═══ TEXT SHOWN ═══
Is there a pattern to expression for the nested sums of the first $n$ terms of an expression? Apologies for the confusing title but I couldn't think of a better way to phrase it. What I'm talking about is this:
$$ \sum_{i=1}^n \;i = \frac{1}{2}n \left(n+1\right)$$
$$ \sum_{i=1}^n \; \frac{1}{2}i\left(i+1\right) = \frac{1}{6}n\left(n+1\right)\left(n+2\right) $$
$$ \sum_{i=1}^n \; \frac{1}{6}i\left(i+1\right)\left(i+2\right) = \frac{1}{24}n\left(n+1\right)\left(n+2\right)\left(n+3\right) $$
We see that this seems to indicate:
$$ \sum_{n_m=1}^{n}\sum_{n_{m-1}=1}^{n_m}\ldots \sum_{n_1=1}^{n_2} \; n_1 = \frac{1}{m!}\prod_{k = 0}^{m}(n+k) $$
Is this a known result? If so how would you go about proving it? I have tried a few inductive arguments but because I couldn't express the intermediate expressions nicely, I didn't really get anywhere.
 A: You should have
$$\sum_{i=1}^{n} 1 = n$$ 
$$\sum_{i=1}^{n} i = \frac{1}{2} n(n+1)$$ 
$$\sum_{i=1}^{n} \frac{1}{2} i(i+1) = \frac{1}{6} n(n+1)(n+2)$$ 
$$\sum_{i=1}^{n} \frac{1}{6} i(i+1)(i+2) = \frac{1}{24} n(n+1)(n+2)(n+3)$$ 
In particular, the first sum of yours was wrong and the things you were adding should depend on $i$, not on $n$.
But, to answer the question, yes! This is a known result, and actually follows quite nicely from properties of Pascal's triangle.  Look at the first few diagonals of the triangle and see how they match up to your sums, and see if you can explain why there's such a relation, and why the sums here can be written in terms of binomial coefficients.  Then, the hockey-stick identity proves your idea nicely.
A: From finite calculus we have that
$$\sum k^{\underline m}\delta k=\frac{k^{\underline{m+1}}}{k+1}+C$$
where $a^{\underline k}:=\prod _{j=0}^{k-1}(a-j)$ is known as a falling factorial, and $C$ is any periodic function with period $1$ (this can be a constant function, in general is taken as zero, this is an analog of an indefinite integral, in this case this is an indefinite sum).
═══ PROVIDED DATA ═══
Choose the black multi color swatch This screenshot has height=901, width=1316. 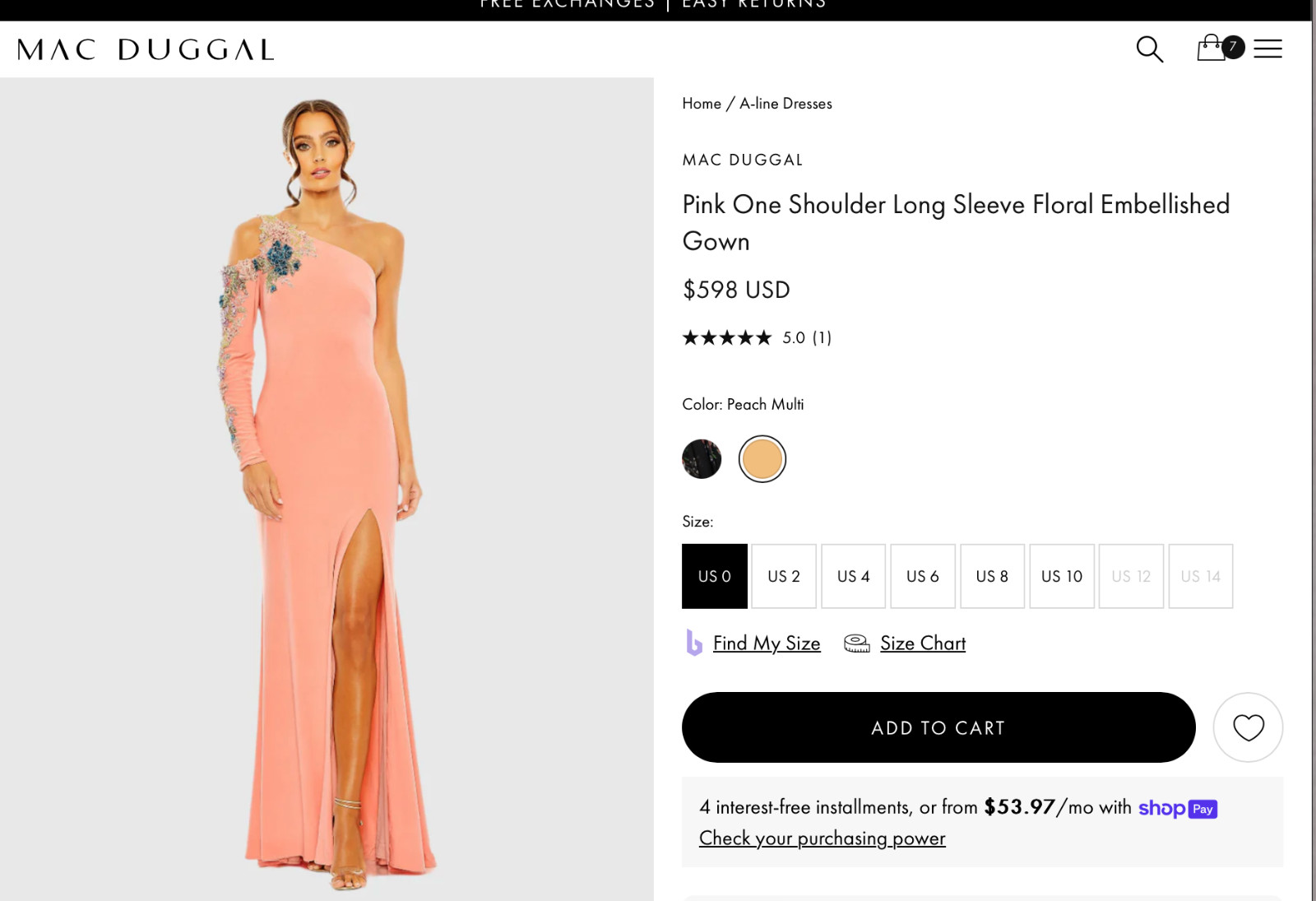pyautogui.click(x=702, y=459)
═══
• [STATED TASK A]
In the nested-sums thread, which identity does the first answer say proves the asker's idea?
• [STATED TASK B]
Print the nested-sums thread between "A: You should" and "not on $n$.", inclusive.

• [CORRECT OUTPUT A]
The hockey-stick identity.

• [CORRECT OUTPUT B]
A: You should have
$$\sum_{i=1}^{n} 1 = n$$ 
$$\sum_{i=1}^{n} i = \frac{1}{2} n(n+1)$$ 
$$\sum_{i=1}^{n} \frac{1}{2} i(i+1) = \frac{1}{6} n(n+1)(n+2)$$ 
$$\sum_{i=1}^{n} \frac{1}{6} i(i+1)(i+2) = \frac{1}{24} n(n+1)(n+2)(n+3)$$ 
In particular, the first sum of yours was wrong and the things you were adding should depend on $i$, not on $n$.